[Collected data]
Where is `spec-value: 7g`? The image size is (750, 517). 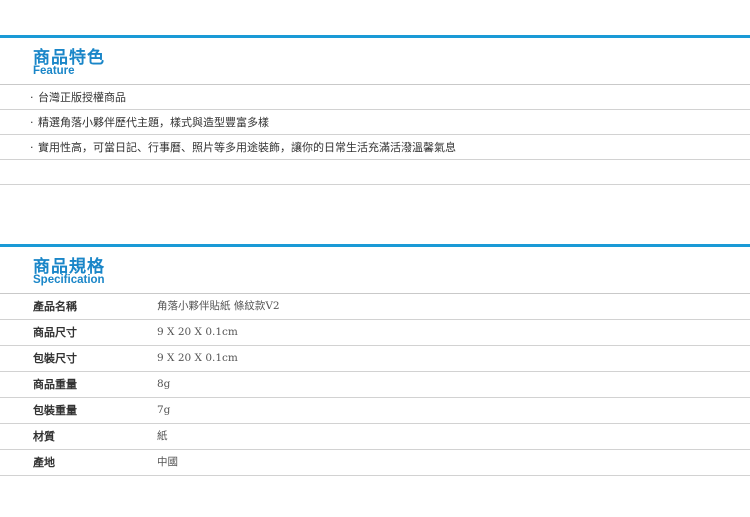
spec-value: 7g is located at coordinates (164, 410).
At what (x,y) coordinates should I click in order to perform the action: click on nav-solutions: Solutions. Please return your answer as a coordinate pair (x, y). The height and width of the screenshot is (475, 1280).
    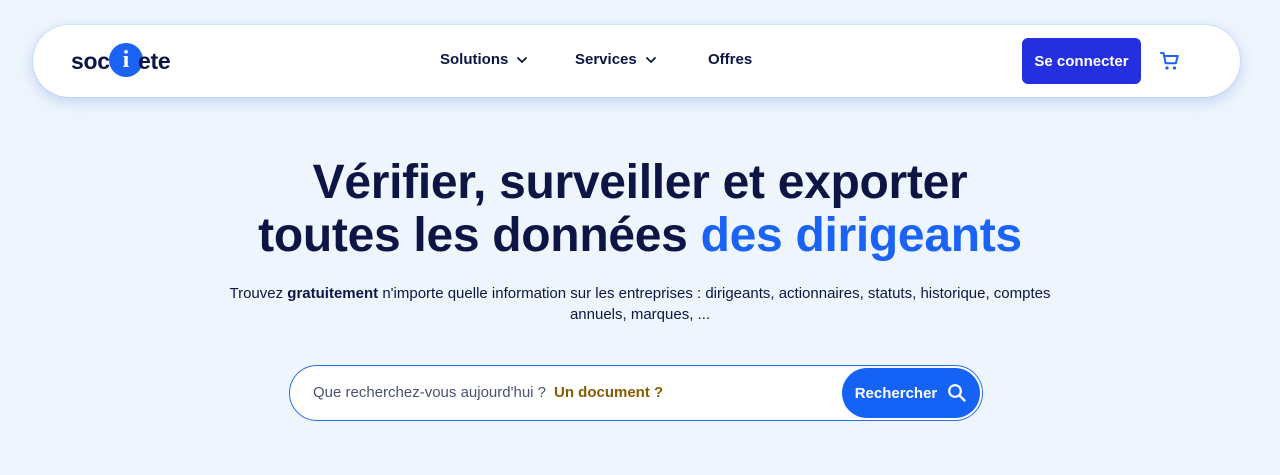
    Looking at the image, I should click on (484, 60).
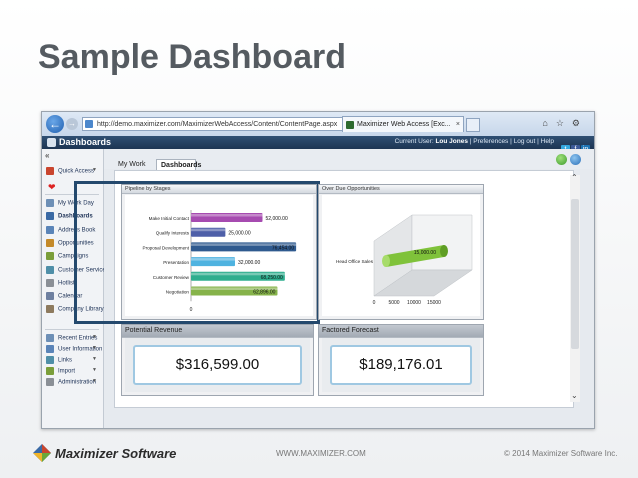 The image size is (638, 478). What do you see at coordinates (561, 454) in the screenshot?
I see `footer-copyright: © 2014 Maximizer Software Inc.` at bounding box center [561, 454].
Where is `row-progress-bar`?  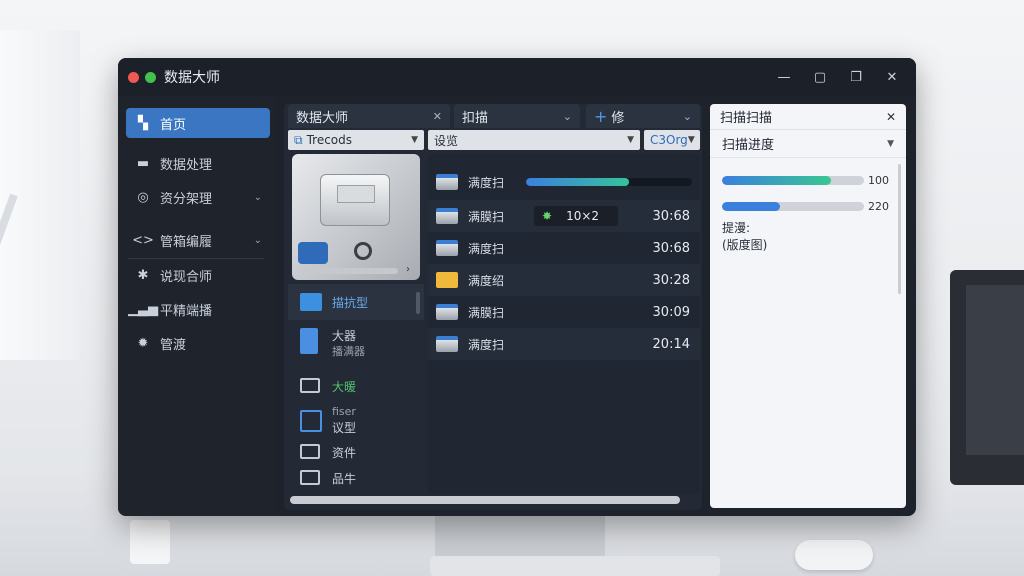 row-progress-bar is located at coordinates (609, 182).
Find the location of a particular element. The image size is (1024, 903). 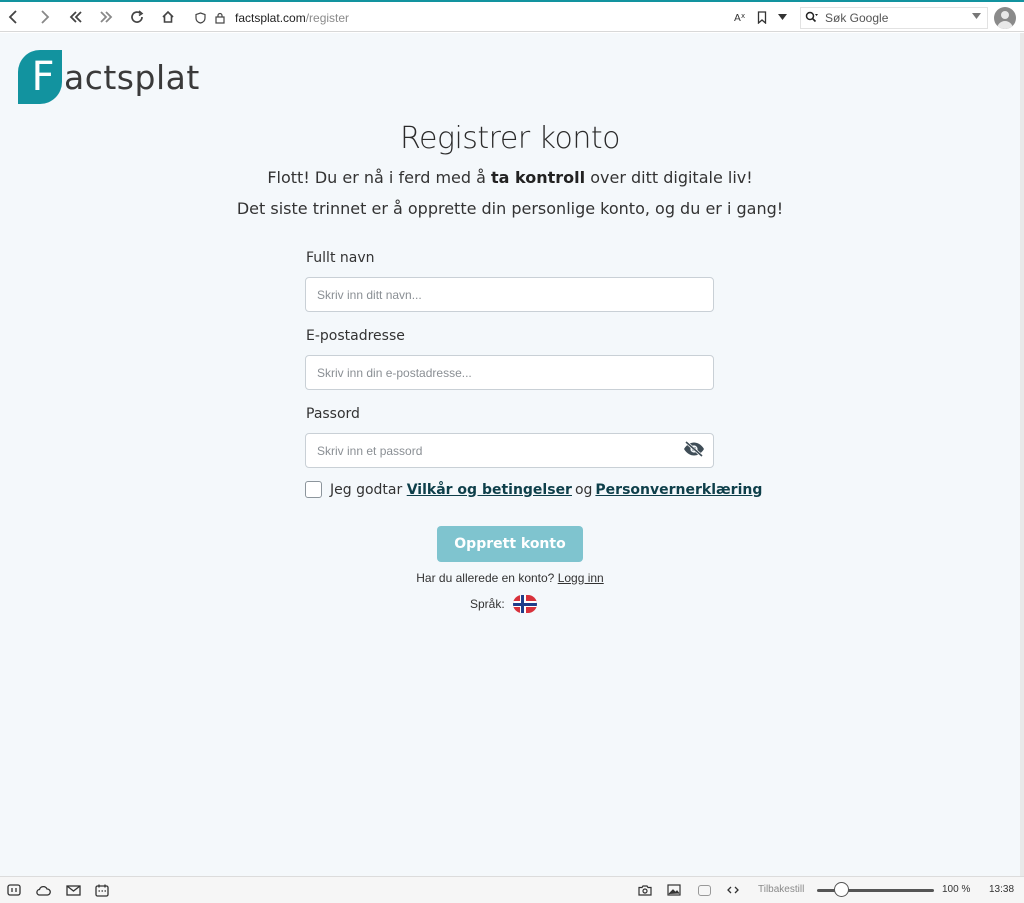

address-bar: factsplat.com/register is located at coordinates (490, 18).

▶ [WORK TASK] Copy out the lines unchanged, starting at the line that contains "Find the location" and ending with the last line of the items, both included. Omit the pictures.

▶ [WRITTEN REPLY]
Find the location of a particular element. The image size is (1024, 903). 

address-bar: factsplat.com/register is located at coordinates (490, 18).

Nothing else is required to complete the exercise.